[Dataset excerpts]
----

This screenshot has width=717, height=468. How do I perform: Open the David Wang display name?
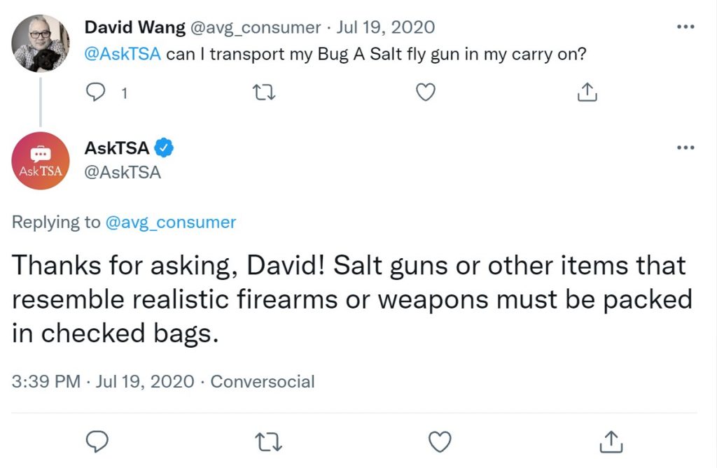(135, 27)
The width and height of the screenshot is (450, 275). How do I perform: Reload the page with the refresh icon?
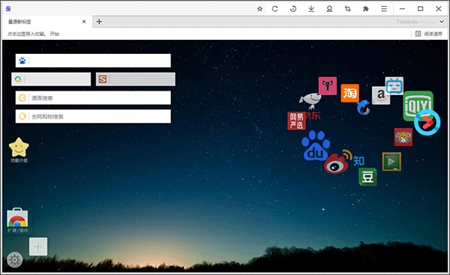[275, 9]
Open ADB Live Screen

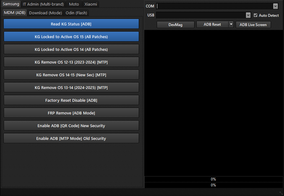point(253,25)
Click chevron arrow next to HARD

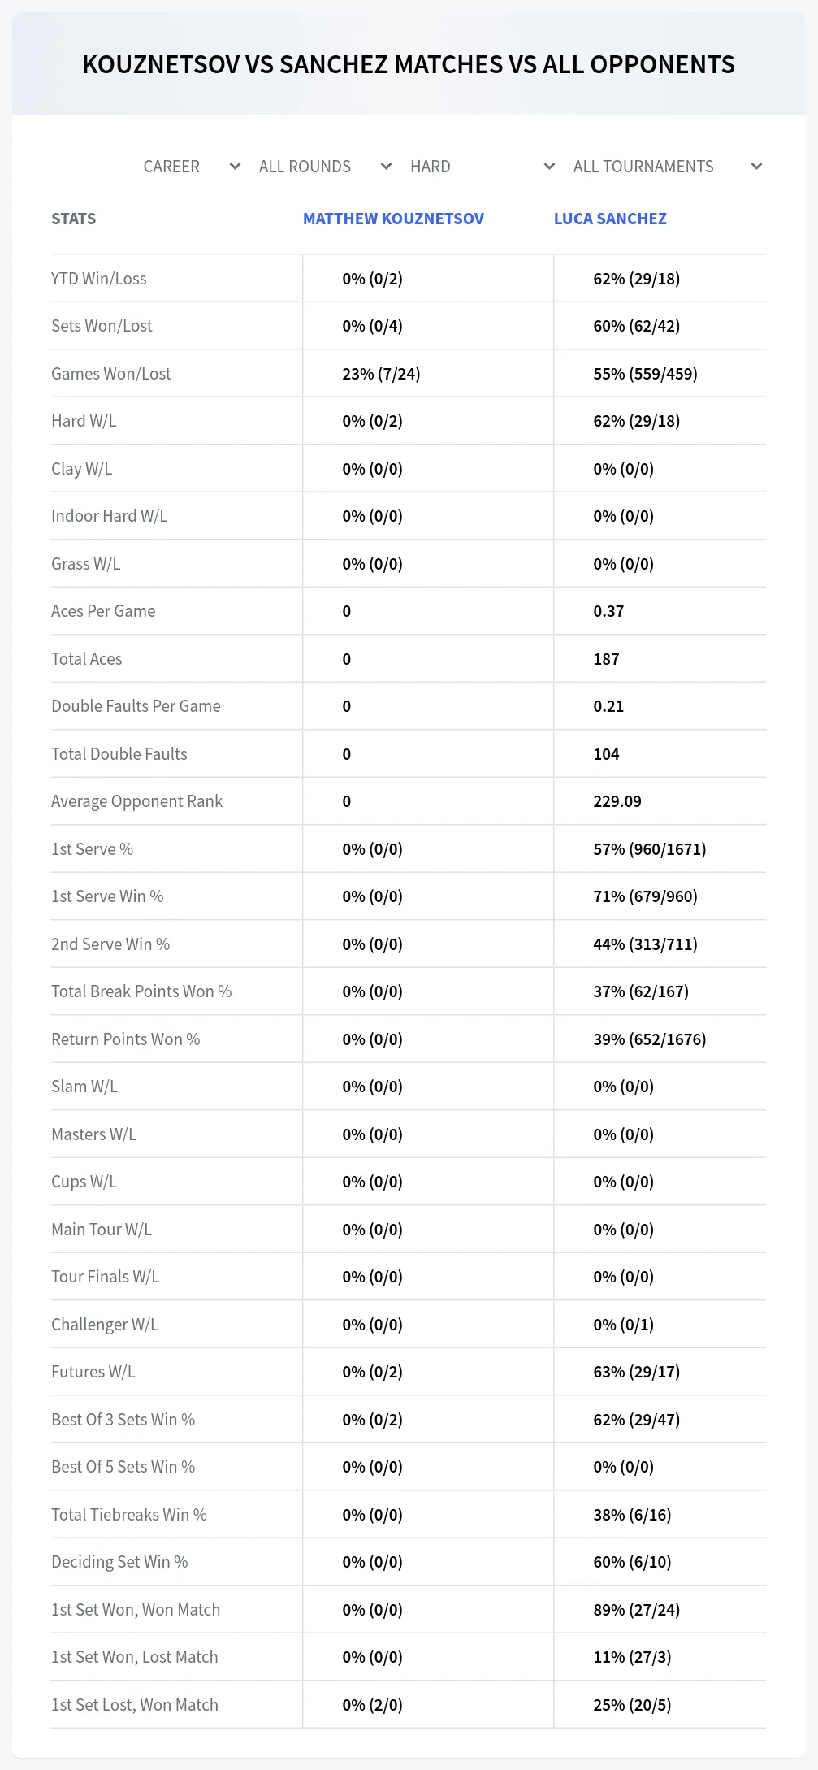click(549, 167)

----

→ **Work required**
Please return exactly, and only, the lines from the one containing "Open ADB Live Screen" through the end of the records, with both end lines kept and every picture dropped.

→ **Task answer**
Open ADB Live Screen

point(253,25)
Click chevron arrow next to HARD

click(549, 167)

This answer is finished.